(Beginning of Passage for review)

But I stopped writing about music about three years ago and became a big cinema fan, though I’ve only realised that in lockdown. When it was taken away in the lockdown I’ve realised how much I enjoy it, the whole experience of going to a film in the cinema.

Yes, you can draw the curtains and fire up Netflix and watch a movie, but it’s not the same thing. At the cinema you're noticing the person with the blue screen of their phone a couple of seats away, the smell of the popcorn and nachos, the clown who always comes in late - all those things.

It’s an entire experience. If I’m watching a film on the TV at home I could flick on my phone and mess around with it, but I wouldn’t do that in a cinema, an environment where you pick up other people’s reactions - much like a live sports event, where the occasion is made by the other spectators almost as much as the athletes.

I think what we’re all realising is we’re missing that human connection across all these communities - live music fans, hurling fans, cinema fans, festival fans.

Even in a world where we all hide behind by our phones and can get on zoom calls with each other, it’s the interaction between people playing off the event in question that contributes to the overall experience of being at that event in the first place.”

Robert Brennan
Robert Brennan

Robert Brennan, bank official: Moville, Donegal.

“I’m missing family - my daughter Cliodhna is working in the NHS in the UK so it’ll be a while before she gets back here to see us. My parents are down in Waterford, so I haven’t seen them for quite a while.

I’m missing the first swim of the year, which is a huge loss. In Donegal I’d go to Kinnego and Shroove, and in Waterford to the Guillamene or Saleens, but it’s just not on in the current climate.

It’s funny how there’s no social acceptance of swimming in the lockdown. I’d miss travelling home down to Waterford as well to see the family and heading on to GAA games - as much for the social aspect of that as the games themselves.

This time of year you’d travel home to Waterford, meet friends, go for a swim in the Guillamene on the Saturday night, head to the game Sunday and socialise afterwards, chatting about what you’ve just seen. All gone.

What strikes me now, though, is that even though we’ve done it all our lives it seems so alien now - as if you can’t imagine it ever happening again.

(End of Passage for review)
(Beginning of Listed entries)

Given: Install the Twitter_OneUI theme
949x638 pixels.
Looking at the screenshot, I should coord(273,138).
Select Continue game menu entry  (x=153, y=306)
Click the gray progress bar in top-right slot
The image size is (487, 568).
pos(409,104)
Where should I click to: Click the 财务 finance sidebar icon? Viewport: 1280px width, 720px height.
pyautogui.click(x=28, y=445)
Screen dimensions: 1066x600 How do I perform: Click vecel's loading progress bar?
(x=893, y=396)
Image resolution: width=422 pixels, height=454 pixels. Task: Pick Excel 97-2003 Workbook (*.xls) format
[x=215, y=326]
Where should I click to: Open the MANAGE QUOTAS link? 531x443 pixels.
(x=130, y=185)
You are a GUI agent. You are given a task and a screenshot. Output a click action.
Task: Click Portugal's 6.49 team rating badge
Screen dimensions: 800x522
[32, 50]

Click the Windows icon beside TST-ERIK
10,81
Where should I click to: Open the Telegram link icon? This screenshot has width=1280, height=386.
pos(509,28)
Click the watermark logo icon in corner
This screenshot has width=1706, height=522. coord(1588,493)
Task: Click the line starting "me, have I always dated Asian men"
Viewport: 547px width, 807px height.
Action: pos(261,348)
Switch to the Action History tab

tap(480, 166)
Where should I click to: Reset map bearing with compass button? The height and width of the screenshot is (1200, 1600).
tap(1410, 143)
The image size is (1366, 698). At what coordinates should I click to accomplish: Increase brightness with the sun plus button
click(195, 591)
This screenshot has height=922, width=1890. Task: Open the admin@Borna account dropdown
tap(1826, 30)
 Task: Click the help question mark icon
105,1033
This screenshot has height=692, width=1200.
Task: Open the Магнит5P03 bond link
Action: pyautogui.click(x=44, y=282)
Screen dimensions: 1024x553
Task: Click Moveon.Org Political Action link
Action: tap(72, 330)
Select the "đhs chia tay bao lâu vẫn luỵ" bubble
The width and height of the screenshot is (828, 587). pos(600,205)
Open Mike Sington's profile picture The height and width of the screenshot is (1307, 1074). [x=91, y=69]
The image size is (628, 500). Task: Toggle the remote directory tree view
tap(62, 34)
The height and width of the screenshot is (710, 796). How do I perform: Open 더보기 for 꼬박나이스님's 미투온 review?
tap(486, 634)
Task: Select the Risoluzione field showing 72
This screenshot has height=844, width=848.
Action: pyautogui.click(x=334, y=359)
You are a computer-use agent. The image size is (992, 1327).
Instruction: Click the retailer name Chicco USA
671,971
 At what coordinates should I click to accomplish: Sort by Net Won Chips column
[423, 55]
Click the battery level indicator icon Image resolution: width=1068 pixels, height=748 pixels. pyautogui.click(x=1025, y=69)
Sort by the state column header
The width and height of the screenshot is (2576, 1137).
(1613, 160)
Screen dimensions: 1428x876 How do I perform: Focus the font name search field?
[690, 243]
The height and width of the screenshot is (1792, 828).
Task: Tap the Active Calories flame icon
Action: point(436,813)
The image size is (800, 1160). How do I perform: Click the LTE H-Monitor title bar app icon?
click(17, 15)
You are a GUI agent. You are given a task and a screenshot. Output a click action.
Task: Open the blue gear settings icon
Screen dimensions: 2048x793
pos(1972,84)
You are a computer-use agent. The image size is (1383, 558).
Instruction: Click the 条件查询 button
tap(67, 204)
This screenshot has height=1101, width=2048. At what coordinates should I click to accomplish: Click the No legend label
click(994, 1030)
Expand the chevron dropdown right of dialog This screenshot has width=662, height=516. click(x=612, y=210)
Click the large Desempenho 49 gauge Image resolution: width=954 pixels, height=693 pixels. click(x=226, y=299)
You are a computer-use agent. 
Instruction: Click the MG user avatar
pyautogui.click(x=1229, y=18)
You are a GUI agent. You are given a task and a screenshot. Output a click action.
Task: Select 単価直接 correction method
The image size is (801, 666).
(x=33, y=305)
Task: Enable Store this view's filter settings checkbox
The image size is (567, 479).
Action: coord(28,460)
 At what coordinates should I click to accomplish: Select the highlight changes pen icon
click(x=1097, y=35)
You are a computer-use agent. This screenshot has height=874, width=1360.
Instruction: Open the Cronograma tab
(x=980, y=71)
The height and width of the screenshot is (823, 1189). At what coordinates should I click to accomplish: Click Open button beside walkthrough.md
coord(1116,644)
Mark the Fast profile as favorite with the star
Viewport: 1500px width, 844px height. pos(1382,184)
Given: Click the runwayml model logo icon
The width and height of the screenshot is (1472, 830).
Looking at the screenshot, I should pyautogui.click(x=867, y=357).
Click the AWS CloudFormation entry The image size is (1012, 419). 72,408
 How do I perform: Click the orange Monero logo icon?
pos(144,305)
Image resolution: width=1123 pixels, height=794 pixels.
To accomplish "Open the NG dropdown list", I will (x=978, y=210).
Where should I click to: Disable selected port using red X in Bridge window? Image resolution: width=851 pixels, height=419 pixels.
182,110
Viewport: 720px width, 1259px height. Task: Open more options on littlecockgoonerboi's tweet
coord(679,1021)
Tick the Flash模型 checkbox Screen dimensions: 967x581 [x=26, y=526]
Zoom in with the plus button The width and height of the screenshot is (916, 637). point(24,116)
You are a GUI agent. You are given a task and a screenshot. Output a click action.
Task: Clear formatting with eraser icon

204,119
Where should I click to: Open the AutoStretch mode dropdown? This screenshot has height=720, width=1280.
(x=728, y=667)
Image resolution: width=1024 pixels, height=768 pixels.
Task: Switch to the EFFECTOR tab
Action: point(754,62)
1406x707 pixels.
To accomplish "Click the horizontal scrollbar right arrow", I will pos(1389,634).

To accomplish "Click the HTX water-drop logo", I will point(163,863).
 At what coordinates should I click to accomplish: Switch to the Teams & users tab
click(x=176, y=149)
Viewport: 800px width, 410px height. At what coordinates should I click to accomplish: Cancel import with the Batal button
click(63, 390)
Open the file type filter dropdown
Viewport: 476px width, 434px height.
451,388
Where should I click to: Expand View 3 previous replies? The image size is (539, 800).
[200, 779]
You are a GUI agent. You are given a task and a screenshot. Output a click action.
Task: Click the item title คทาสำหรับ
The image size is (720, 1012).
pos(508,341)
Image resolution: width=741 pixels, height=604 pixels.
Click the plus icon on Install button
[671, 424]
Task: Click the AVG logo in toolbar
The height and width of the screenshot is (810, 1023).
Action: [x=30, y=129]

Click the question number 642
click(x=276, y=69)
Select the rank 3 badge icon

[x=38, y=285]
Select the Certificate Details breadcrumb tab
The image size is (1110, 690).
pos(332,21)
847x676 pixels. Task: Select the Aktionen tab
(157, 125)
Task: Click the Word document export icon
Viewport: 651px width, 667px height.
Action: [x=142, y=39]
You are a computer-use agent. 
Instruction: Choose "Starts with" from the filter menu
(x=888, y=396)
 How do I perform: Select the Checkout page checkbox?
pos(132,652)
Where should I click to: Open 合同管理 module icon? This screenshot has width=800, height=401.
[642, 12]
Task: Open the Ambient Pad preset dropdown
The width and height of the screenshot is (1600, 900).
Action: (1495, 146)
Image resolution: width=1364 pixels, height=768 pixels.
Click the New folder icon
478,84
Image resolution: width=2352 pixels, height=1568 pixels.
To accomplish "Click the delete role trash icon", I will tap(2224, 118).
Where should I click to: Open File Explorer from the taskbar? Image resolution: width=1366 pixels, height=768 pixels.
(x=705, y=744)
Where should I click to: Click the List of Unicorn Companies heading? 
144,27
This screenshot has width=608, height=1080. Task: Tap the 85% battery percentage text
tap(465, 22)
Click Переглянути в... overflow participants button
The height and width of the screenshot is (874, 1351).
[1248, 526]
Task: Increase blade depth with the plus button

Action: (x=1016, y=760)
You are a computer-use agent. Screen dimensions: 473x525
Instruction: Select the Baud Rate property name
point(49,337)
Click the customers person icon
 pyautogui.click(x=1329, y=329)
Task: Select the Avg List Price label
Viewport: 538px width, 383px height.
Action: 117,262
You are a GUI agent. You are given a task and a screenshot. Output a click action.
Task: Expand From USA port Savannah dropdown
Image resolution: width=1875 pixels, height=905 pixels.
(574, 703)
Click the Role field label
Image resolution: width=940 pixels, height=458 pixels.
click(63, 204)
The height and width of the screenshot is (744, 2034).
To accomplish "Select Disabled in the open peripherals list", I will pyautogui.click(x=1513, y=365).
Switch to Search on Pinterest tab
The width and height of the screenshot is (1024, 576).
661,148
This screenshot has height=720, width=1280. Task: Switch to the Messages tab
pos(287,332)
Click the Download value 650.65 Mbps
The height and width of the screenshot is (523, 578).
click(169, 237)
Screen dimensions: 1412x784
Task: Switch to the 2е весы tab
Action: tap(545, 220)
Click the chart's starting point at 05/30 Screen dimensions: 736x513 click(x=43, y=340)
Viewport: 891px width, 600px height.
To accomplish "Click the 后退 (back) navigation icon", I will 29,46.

(End of Listed entries)

Prompt 1 »
Decide whether each statement agrees with the passage on what people miss in lockdown: (a) The first speaker became a big cinema fan after giving up writing about music about three years ago. (b) Robert Brennan's daughter works in the NHS in Ireland. (c) Robert Brennan's parents live in Donegal. Answer yes or no for each, quoting the words from the passage that decide it.
Prompt 2 »
Carry the passage on what people miss in lockdown forward, picking up right after its final sentence.

Answer box 1 »
(a) Yes: "I stopped writing about music about three years ago and became a big cinema fan"
(b) No: "my daughter Cliodhna is working in the NHS in the UK"
(c) No: "My parents are down in Waterford"

Answer box 2 »
It’s something you’ve done for decades, and now suddenly you can’t because your world has shrunk so much. It’s amazing to me how it seems now that it’ll never happen again - how quickly that feeling has taken hold, the sense that this is permanent.

Now that feeling doesn't make sense, but it surprises me how quickly it’s taken root.”

Ruth Medjber.
Ruth Medjber.

Ruth Medjber, music photographer: Dublin.

“I do a lot of music festivals and gigs, so I’m missing those because it’s my work.

But I also miss the social aspect of that. You’re on the road, you’re mixing with people - the buzz that’s at a festival is incredible, and I’ve been shooting at festivals since I was a teenager.

It’s quite a solitary job that I do, so I tend to meet colleagues in similar jobs at those events - and if those events aren’t happening, then I’m not meeting those people.

The social aspect of the job isn’t something I’d have considered that much until this happened. A lot of people have that social side to work - meeting people at work, chatting in the office and so on - that you don’t have as much as a freelancer.

And that was brought home when Electric Picnic was cancelled, because I remembered then that there’s a whole raft of people I only meet once a year at that festival - sound engineers, stage managers, musicians, all those people, and I really look forward to meeting them for the few days of that festival.

They’re friends I’ve been working with for ten or fifteen years, and now I realise I mightn’t see them for another year.

I’m missing my job and my income, and the sense of worth that comes with that, the sense that you become what you do. When I can’t do that you get an overall sense of loss and you start to re-evaluate things.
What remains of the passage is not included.